• _Extract provided_:
┌──

The broadening of the document to include nature based solutions, net gain and natural flood management measures have increased the opportunity to increase biodiversity and nature based improvements. These set new standards for integrated green infrastructure that delivers 10% net gain, natural flood management and a new minimum canopy cover for major development. These requirements are woven through the policies to ensure that nature recovery is integral to decisions rather than a standalone consideration. 

The development of a document that focuses on actions to address the climate and ecological emergencies has also positively charged the debate regarding the content of a future local plan and will allow important lessons to be learned through its implementation, allowing for improvement. 

 

Lessons learned

The development of the plan has proven the opportunity to create more climate conscious policy in planning. The creation of a standalone, but complementary set of policies shows the benefit of being able to concentrate efforts on novel policy concepts away from the intensive debate around housing numbers that usually accompanies Local Plan creation. 

It is vital however that new policy must still be driven with delivery in mind. Considerable effort was made to ensure that policies are ambitious and challenge convention, but still ensure that good development remains viable. Some groups will still not feel that enough is being done to address climate change, but planning is always a balance and the policies have moved the authority significantly forward. 

Policies must create value and benefit for communities that are tangible now. Tackling the climate emergency is a vital cross-generational challenge, but must also provide wider tangible benefits such as tackling fuel poverty, making it easier for our communities to access services and facilities by sustainable means and supporting biodiversity net gain. Early engagement of a wide range of stakeholders has been vitally important, as has giving them time and space to constructively contribute to the content of the plan. 

Change that goes beyond national standards is hard and requires new systems and additional learning to deliver, but it is worth it for the additional impact created.

└──

• _Set of tasks_:
[A] In the planning policy extract, what level of net gain must the new integrated green infrastructure standards deliver?
[B] Reproduce the planning policy extract word for word, starting with "The development of a" and going on through "Local Plan creation.".

• _Raw records_:

┌──

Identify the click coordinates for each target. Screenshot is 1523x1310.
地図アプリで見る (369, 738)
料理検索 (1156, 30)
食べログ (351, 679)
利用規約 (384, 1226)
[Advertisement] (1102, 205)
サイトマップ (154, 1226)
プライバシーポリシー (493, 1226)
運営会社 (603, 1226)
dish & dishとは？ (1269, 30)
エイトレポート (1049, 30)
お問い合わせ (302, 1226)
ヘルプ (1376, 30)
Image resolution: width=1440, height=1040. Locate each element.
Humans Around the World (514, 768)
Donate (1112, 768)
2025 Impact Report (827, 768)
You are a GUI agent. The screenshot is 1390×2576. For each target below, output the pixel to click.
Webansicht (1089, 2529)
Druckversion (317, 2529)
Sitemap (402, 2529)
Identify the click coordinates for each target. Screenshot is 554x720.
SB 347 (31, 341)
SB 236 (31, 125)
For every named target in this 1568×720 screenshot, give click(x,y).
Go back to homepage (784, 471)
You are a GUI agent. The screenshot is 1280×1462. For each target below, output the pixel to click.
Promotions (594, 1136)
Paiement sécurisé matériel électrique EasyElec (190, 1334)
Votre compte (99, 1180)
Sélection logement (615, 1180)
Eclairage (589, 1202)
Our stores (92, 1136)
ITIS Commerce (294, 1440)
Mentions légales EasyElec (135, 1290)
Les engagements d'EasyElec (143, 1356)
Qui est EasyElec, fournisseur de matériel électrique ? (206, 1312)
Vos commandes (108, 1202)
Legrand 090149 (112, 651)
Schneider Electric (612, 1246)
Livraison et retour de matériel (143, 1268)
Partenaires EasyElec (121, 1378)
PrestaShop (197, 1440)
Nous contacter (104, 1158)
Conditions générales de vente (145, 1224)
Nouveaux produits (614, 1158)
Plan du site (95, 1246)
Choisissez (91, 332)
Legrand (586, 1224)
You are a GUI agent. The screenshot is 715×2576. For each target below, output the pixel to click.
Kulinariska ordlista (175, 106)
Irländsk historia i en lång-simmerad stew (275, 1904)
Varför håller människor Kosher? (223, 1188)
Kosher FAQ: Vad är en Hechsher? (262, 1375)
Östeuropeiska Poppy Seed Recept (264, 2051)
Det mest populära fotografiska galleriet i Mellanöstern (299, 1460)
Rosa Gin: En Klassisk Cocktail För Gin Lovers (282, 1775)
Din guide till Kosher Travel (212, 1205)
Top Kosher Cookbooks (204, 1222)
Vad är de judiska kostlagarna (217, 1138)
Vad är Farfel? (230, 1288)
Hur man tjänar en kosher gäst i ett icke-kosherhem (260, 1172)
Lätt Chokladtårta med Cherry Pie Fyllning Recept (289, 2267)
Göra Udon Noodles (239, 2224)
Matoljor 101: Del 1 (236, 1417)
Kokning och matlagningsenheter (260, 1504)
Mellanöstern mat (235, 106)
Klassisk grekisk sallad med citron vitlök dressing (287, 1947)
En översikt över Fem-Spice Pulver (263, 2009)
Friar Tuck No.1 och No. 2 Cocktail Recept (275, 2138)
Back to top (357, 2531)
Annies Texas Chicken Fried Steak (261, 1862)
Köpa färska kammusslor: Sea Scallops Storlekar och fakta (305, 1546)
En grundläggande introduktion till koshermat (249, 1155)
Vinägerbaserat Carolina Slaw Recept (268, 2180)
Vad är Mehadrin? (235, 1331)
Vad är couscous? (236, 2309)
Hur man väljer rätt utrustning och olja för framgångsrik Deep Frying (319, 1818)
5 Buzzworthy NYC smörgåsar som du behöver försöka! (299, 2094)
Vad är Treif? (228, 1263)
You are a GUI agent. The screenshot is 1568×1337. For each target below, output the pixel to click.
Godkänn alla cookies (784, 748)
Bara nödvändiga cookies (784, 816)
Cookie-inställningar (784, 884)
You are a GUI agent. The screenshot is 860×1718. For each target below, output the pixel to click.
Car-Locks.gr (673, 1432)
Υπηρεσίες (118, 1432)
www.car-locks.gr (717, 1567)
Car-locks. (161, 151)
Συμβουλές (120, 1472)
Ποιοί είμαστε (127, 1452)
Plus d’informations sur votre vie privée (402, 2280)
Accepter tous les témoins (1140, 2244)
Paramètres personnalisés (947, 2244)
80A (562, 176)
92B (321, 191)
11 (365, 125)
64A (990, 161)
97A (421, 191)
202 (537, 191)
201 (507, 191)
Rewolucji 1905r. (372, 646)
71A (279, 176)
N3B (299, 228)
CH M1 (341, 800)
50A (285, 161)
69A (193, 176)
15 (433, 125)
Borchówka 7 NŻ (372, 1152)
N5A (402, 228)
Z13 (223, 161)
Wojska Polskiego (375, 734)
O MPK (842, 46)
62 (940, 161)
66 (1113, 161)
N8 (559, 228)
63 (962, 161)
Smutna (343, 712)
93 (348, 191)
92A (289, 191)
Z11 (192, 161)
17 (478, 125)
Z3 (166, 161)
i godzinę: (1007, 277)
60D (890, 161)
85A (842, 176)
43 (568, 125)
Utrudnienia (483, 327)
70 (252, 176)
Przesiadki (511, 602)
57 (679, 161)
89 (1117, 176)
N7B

└──

• _Answers for the exercise_:
[A] 10% net gain

[B]
The development of a document that focuses on actions to address the climate and ecological emergencies has also positively charged the debate regarding the content of a future local plan and will allow important lessons to be learned through its implementation, allowing for improvement. 

 

Lessons learned

The development of the plan has proven the opportunity to create more climate conscious policy in planning. The creation of a standalone, but complementary set of policies shows the benefit of being able to concentrate efforts on novel policy concepts away from the intensive debate around housing numbers that usually accompanies Local Plan creation.